11a.6. Abstract vectors: comparing non-parallel vectors

We first make a brief digression to look at equations from three other topics: $$\begin{align} x^3 + bx^2 + 3x - 2 &\equiv ax^3 + 4x^2 + 3x + c \tag{1} \\ 1 + b \sqrt{2} &= a + 4 \sqrt{2} \tag{2} \\ a + 4i &= 1 + bi \tag{3} \end{align} $$

For equation (1), when we work with identical polynomials, we can compare coefficients. This gives us $a=1, b=4$ and $c=-2$.
For equation (2), when working with surds, we can compare as well, provided $a$ and $b$ are integers/rational numbers.
Meanwhile, for equation (3), when working with complex numbers, we can compare the real and imaginary parts if $a$ and $b$ are real numbers.
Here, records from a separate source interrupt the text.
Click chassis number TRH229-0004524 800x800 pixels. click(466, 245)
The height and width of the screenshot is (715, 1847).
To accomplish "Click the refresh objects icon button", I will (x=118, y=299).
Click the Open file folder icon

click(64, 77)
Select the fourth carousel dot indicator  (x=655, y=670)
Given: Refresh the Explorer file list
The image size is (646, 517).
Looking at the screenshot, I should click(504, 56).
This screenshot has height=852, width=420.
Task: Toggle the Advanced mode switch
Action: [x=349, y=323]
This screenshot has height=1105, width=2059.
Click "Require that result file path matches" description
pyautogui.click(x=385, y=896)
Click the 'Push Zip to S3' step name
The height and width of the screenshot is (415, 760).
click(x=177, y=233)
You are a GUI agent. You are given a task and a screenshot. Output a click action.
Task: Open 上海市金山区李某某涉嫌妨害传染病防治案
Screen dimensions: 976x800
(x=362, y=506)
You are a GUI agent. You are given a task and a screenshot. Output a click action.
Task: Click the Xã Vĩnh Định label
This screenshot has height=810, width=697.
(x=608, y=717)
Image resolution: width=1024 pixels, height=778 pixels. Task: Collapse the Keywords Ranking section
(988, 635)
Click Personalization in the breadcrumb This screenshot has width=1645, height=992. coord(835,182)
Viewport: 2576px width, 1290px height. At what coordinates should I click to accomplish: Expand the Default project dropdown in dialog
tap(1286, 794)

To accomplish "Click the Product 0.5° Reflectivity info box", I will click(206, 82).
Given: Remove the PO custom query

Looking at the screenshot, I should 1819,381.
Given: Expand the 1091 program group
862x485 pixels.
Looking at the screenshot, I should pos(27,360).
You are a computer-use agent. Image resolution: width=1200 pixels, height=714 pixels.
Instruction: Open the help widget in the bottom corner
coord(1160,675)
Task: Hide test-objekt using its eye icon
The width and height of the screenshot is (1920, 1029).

Do discuss with me/your teacher if you are interested in why such comparisons work for each of the cases. As it turns out, a justification of all 3 cases can be explained at higher levels in (abstract) algebra in the study of rings and fields.

Now back to vectors. It turns out we can do a similar comparison procedure for two vectors $\mathbf{a}$ and $\mathbf{b}$, provided that $\mathbf{a}$ and $\mathbf{b}$ are non-parallel. This is illustrated in the example below, and is a very useful tool in solving questions when vectors are defined abstractly and not given in column vector form (or $\mathbf{ijk}$ notation).

Solution to example:

Let $\mathbf{a}$ and $\mathbf{b}$ be non-parallel vectors that are non-zero.
It is given that $\overrightarrow{OX} = \lambda \mathbf{a} + \frac{1-\lambda}{2} \mathbf{b}$ and $\overrightarrow{OY} = \frac{1}{2} \lambda \mathbf{a} + \frac{1}{2} \mathbf{b}$,
where $\lambda$ is a real constant, $\lambda \neq 0$.
Given that $O,X$ and $Y$ are collinear, find the value of the $\lambda$.

Since $O,X$ and $Y$ are collinear, $\overrightarrow{OX} = k\overrightarrow{OY}$.
$\lambda \mathbf{a} + \frac{1-\lambda}{2} \mathbf{b} = \frac{k}{2} \mathbf{a} + \frac{k}{2} \mathbf{b}$.
Comparing, since $\mathbf{a}$ and $\mathbf{b}$ are non-parallel, $\lambda = \frac{k}{2}$ and $\frac{1-\lambda}{2} = \frac{k}{2}$.
Solving the two equations simultaneously gives $\lambda = \frac{1}{3}$.